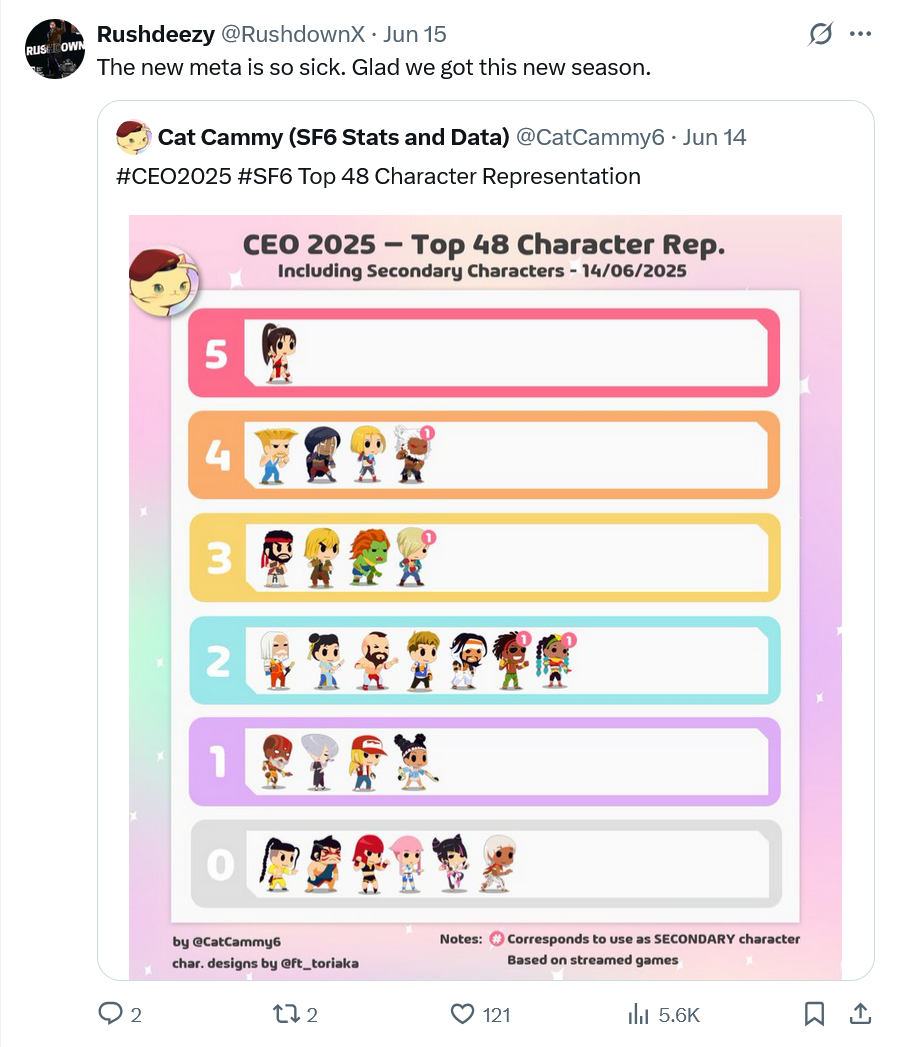Screen dimensions: 898x1047
Task: Click the 121 likes count
Action: 496,1015
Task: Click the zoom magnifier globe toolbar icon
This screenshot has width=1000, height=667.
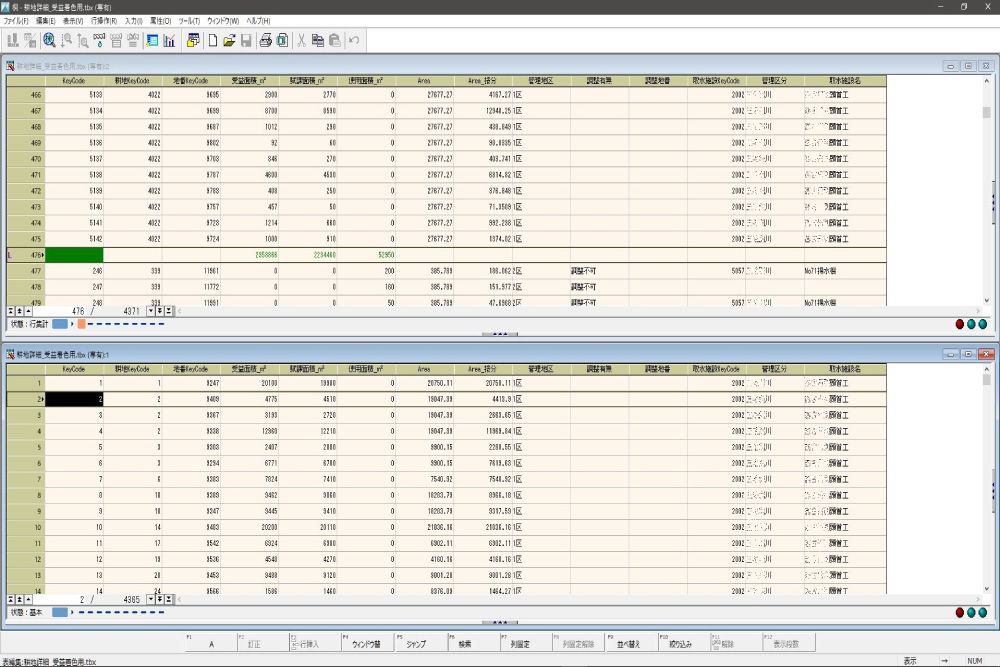Action: tap(49, 40)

▶ [What you have to do]:
Please return, without any change, the lines from the line containing "Task: Click the zoom" through the last line of the entries, dropping the pictures.

▶ [Reply to the task]:
Task: Click the zoom magnifier globe toolbar icon
This screenshot has width=1000, height=667.
Action: tap(49, 40)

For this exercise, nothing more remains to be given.